**PROVIDED INFORMATION:**
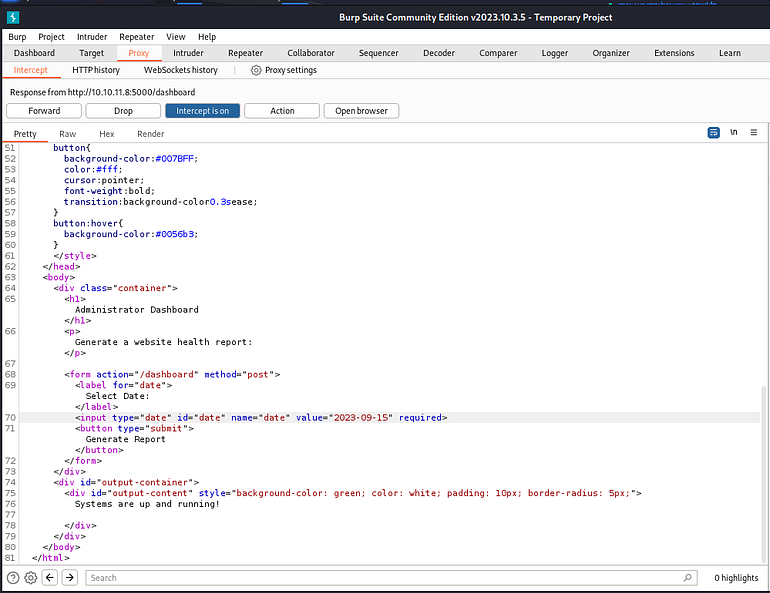
Task: Open search settings gear icon
Action: (x=30, y=578)
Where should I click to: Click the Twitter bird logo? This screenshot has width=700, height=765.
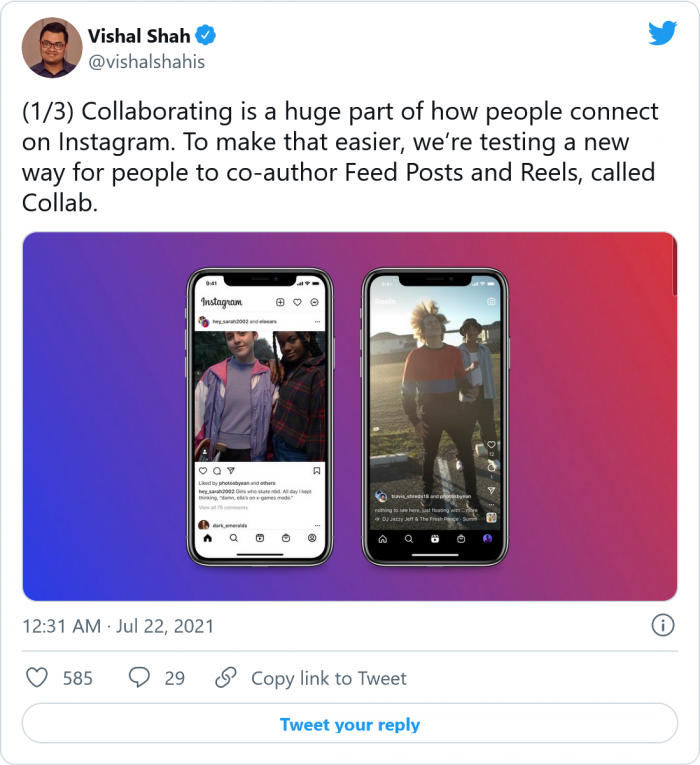[x=662, y=34]
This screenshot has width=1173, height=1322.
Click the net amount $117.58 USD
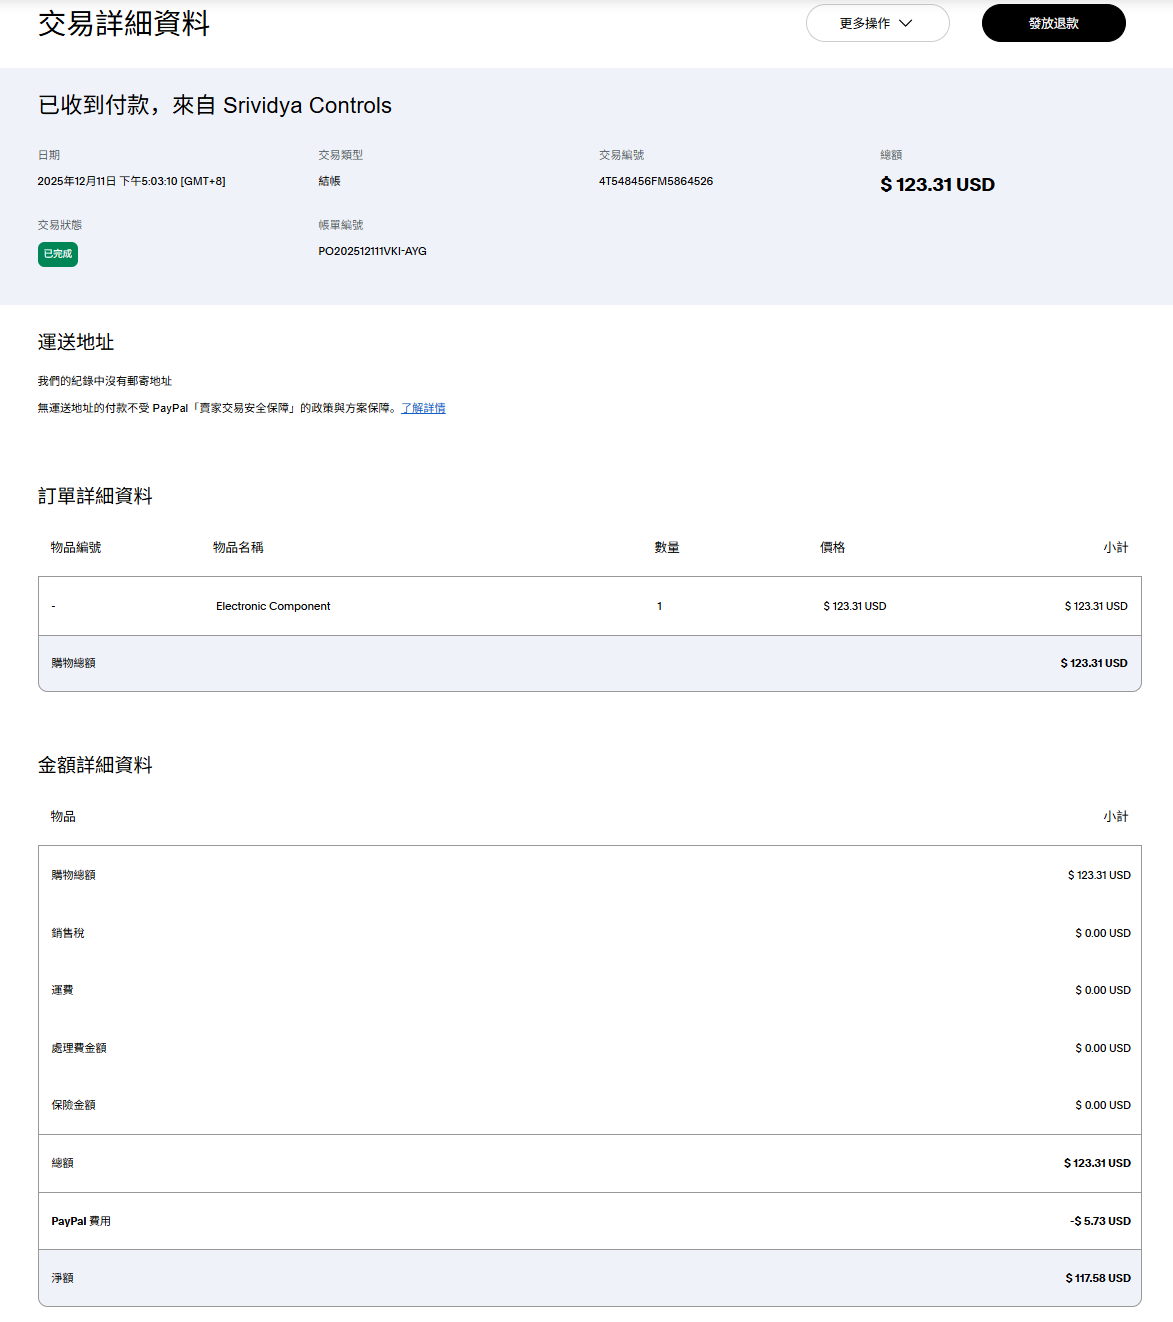click(x=1097, y=1278)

**TASK:** Your job is to restate, word for word, only the lines from the one holding "Where should I" through the end of the material; pictures stay out.

**YOUR RESPONSE:**
Where should I click to: Click the Twitter bird logo? This screenshot has width=700, height=765.
[x=662, y=34]
This screenshot has width=1173, height=1322.
Click the net amount $117.58 USD
click(x=1097, y=1278)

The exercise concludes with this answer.